# Poor performance of RT3070 and RT2870 drivers



## mililani (Mar 15, 2011)

Folks,

After weeks of testing and benchmarking, I've concluded that the RT3070 and 2870 drivers for FreeBSD 8 suck compared to comparable Windows drivers.  It's almost a joke how bad the FreeBSD drivers are.  Even with the antennae closer to the source, I get much better performance with Windows from a distance away.  I don't understand what is going on here, but it pains me to switch back to Windows.  

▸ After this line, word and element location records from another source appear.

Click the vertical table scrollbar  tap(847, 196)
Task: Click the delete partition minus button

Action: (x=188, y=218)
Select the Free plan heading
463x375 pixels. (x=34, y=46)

I'm wondering.  Are the Mac OS X drivers installable on a FreeBSD build?  Maybe I could try out the RT3070 driver for Ma OS X on FreeBSD.


----------



## davidgurvich (Mar 15, 2011)

I get the same issue with all sorts of different wireless cards when comparing with the same equipment running linux.  Perhaps it's not just the drivers.  I consistently get better and faster connections using linux or openbsd or pretty much any other os.  The only caveat is the hardware support.

Pick a card that is supported on freebsd and any other system.  Are there any wireless cards that work almost as well on freebsd as other systems?  I'm really curious if it's just my bad luck.


----------



## SirDice (Mar 15, 2011)

mililani said:
			
		

> I'm wondering.  Are the Mac OS X drivers installable on a FreeBSD build?


No.


----------



## mililani (Mar 15, 2011)

davidgurvich said:
			
		

> I get the same issue with all sorts of different wireless cards when comparing with the same equipment running linux.  Perhaps it's not just the drivers.  I consistently get better and faster connections using linux or openbsd or pretty much any other os.  The only caveat is the hardware support.
> 
> Pick a card that is supported on freebsd and any other system.  Are there any wireless cards that work almost as well on freebsd as other systems?  I'm really curious if it's just my bad luck.

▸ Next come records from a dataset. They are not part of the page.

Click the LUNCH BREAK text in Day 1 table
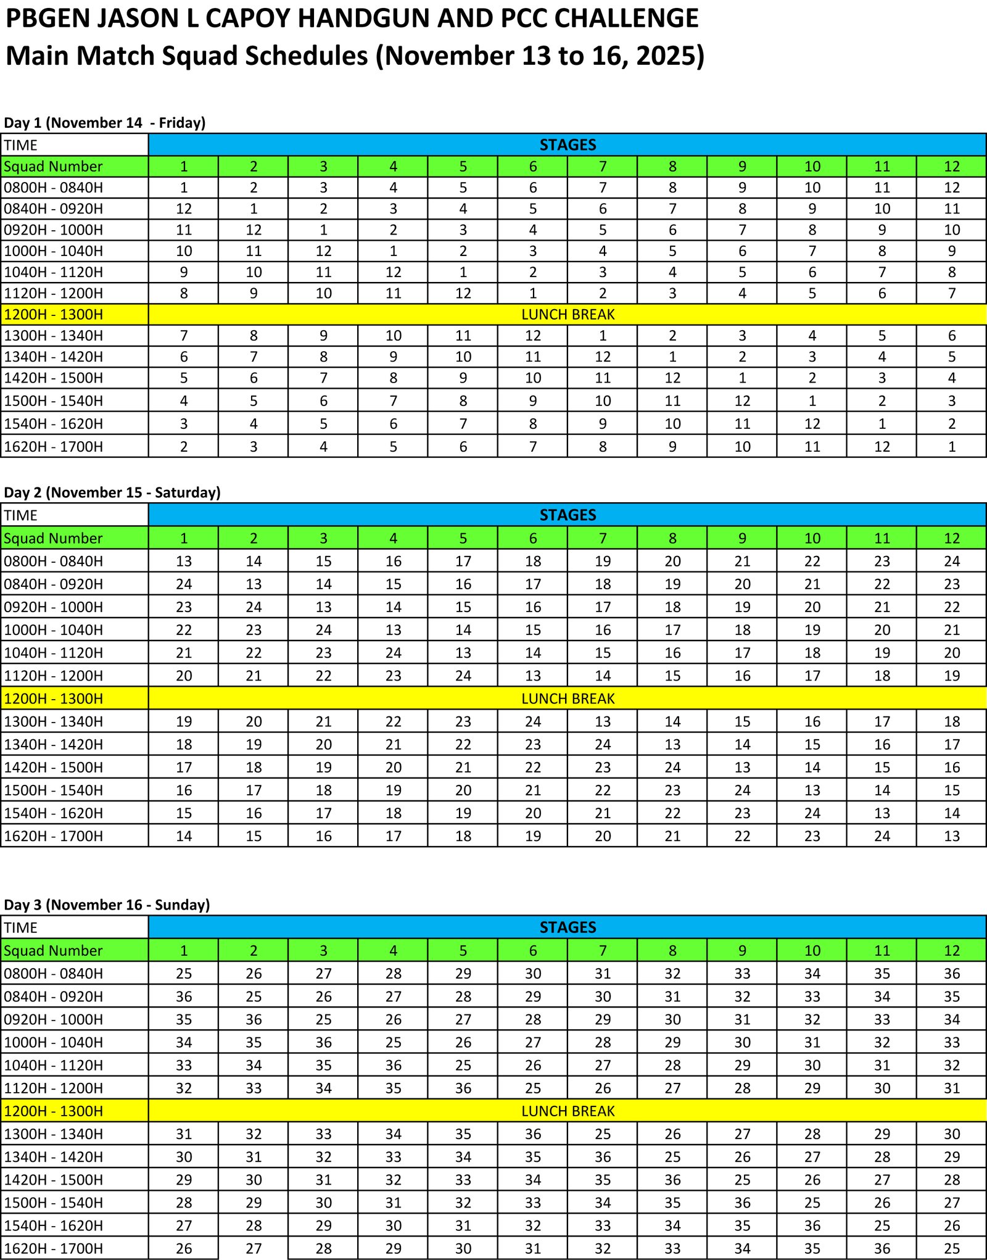Image resolution: width=987 pixels, height=1260 pixels. [x=568, y=315]
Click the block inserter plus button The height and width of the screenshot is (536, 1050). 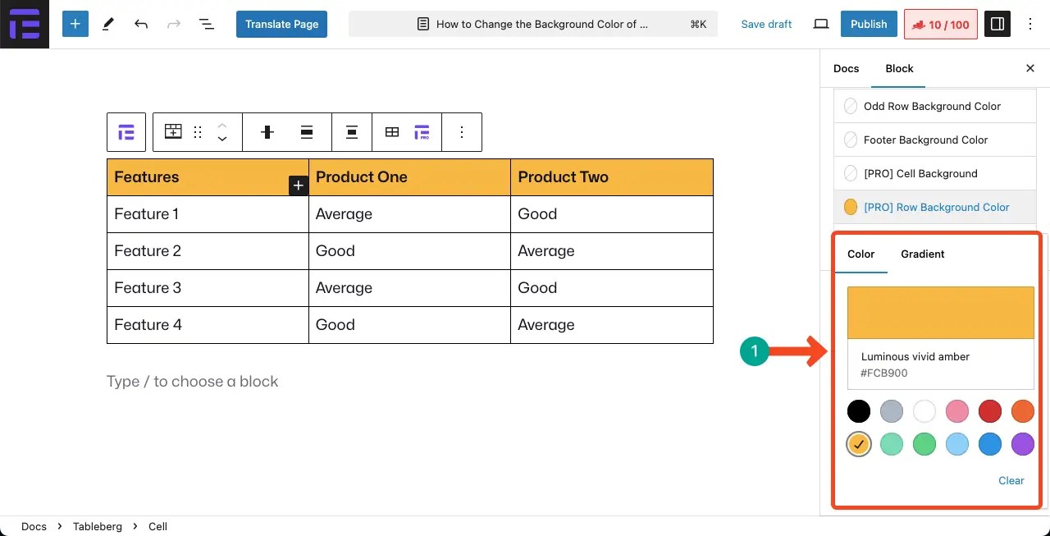click(x=75, y=24)
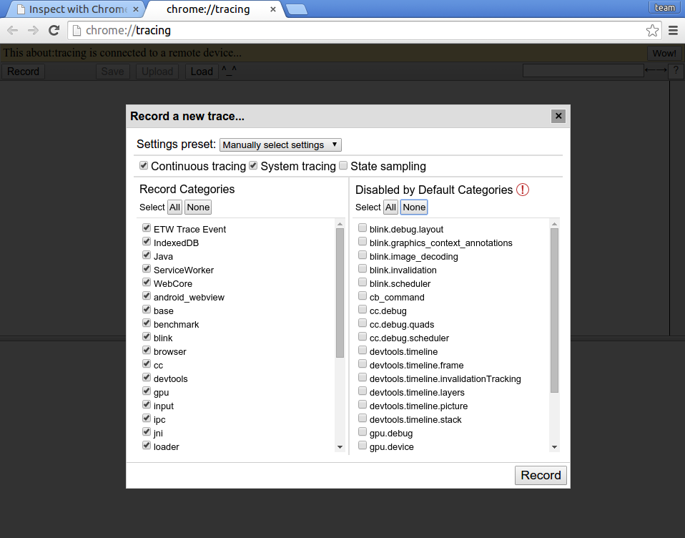The image size is (685, 538).
Task: Open the new tab button
Action: 296,9
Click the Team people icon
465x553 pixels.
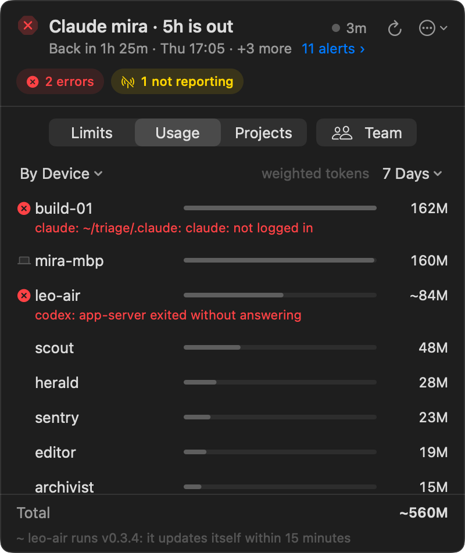click(342, 133)
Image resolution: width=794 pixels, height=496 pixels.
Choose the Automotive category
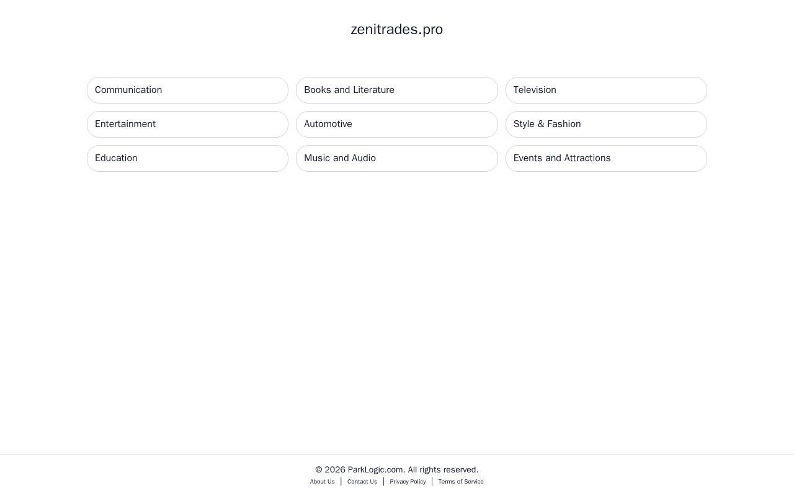397,124
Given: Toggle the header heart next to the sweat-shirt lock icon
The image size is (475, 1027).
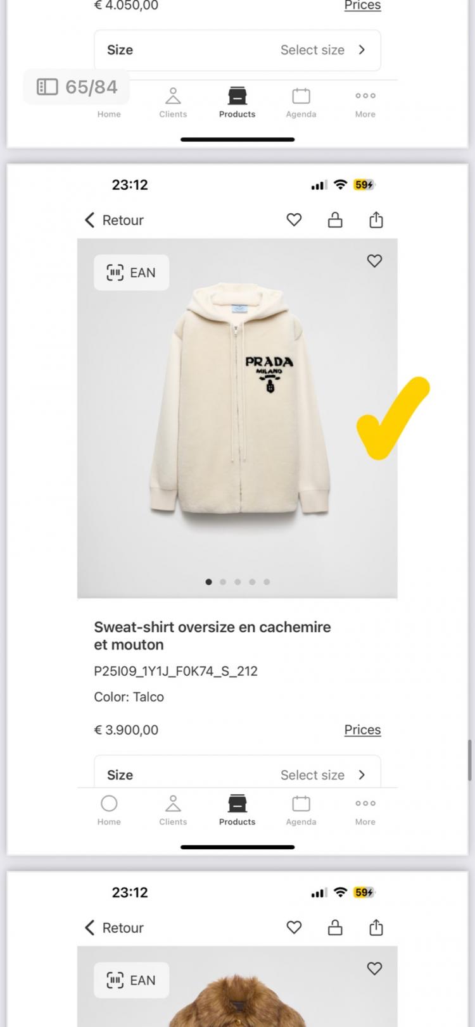Looking at the screenshot, I should (294, 220).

That's interesting to hear.  I've never heard of OpenBSD until now.  Although, I am fairly new to BSD and have mostly used AIX and Linux before.  I should try it out sometime.  

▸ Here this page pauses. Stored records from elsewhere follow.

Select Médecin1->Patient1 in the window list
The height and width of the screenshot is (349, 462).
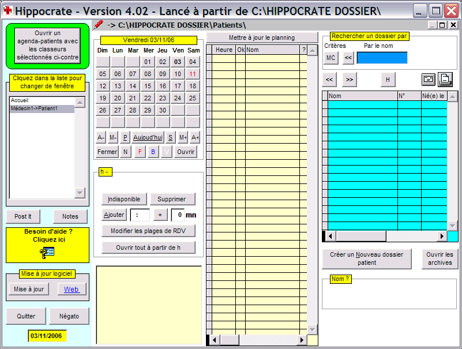[x=42, y=109]
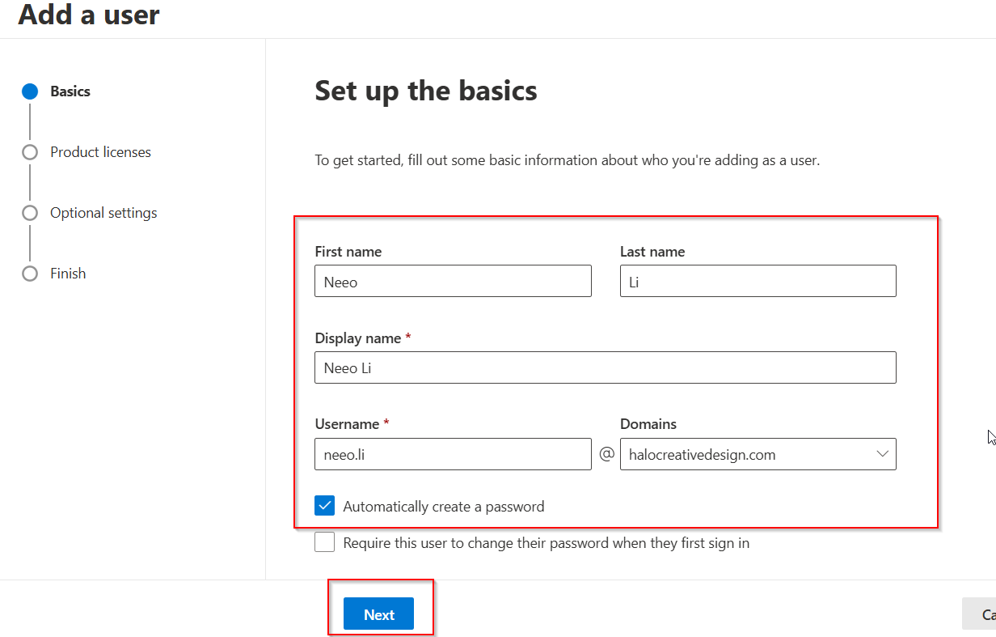Click the First name field
The width and height of the screenshot is (996, 637).
coord(453,282)
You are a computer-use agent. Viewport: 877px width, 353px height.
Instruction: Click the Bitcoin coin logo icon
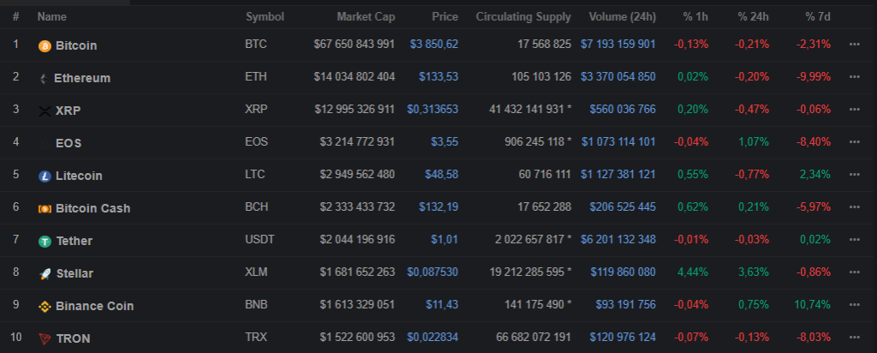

I should add some more context, I have been using PfSense 2.0 which is built on FreeBSD.  The driver support is completely based on FreeBSD 8.1.  I would like to switch to Linux, if I could be assured that the driver support for those chipsets performs as well as Windows.  However, I just don't have enough time to waste testing that out.  It was a pain in the butt to set up and configure PfSense on my little router box; doing that with Linux and testing out the drivers would be a pretty time consuming activity.

Well, looks like I might have to install Windows XP embedded.  That sucks.


----------